* start DATASET RECORDS *

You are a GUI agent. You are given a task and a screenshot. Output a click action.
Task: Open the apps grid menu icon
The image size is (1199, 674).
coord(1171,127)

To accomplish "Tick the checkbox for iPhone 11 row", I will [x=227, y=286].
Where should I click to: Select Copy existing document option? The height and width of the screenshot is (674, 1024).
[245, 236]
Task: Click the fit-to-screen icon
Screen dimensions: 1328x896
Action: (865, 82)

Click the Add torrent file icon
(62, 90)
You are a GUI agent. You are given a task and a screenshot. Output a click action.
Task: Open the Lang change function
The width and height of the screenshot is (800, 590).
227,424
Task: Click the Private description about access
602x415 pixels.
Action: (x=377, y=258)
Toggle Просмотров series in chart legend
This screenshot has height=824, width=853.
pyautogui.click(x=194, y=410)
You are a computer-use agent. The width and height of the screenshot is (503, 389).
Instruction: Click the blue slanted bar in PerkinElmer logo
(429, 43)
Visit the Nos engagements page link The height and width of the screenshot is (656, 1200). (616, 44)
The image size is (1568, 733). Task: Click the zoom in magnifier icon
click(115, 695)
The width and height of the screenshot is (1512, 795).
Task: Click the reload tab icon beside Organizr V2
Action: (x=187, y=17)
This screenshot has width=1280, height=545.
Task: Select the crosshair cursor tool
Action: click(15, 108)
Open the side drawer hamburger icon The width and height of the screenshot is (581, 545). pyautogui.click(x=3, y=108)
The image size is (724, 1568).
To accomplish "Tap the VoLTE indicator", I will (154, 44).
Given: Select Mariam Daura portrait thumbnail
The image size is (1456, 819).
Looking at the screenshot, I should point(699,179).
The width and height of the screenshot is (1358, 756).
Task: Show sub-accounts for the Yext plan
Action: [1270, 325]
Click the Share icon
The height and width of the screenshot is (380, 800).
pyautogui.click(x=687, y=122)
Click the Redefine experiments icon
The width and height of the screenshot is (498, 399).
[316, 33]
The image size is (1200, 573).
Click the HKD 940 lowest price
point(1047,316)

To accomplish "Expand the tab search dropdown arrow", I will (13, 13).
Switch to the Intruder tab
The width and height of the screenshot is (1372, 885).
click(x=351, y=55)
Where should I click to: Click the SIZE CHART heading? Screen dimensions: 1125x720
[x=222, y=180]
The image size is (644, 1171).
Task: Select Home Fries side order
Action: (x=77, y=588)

* end DATASET RECORDS *

EXERCISE DETAILS. Rewrite everything from the line containing "Click the Share icon" down to the end of the material, replacing "Intruder" with "Repeater" and leaving all else unchanged.

WORKED SOLUTION.
Click the Share icon
The height and width of the screenshot is (380, 800).
pyautogui.click(x=687, y=122)
Click the Redefine experiments icon
The width and height of the screenshot is (498, 399).
[316, 33]
The image size is (1200, 573).
Click the HKD 940 lowest price
point(1047,316)

To accomplish "Expand the tab search dropdown arrow", I will (13, 13).
Switch to the Repeater tab
The width and height of the screenshot is (1372, 885).
click(x=351, y=55)
Where should I click to: Click the SIZE CHART heading? Screen dimensions: 1125x720
[x=222, y=180]
The image size is (644, 1171).
Task: Select Home Fries side order
Action: (x=77, y=588)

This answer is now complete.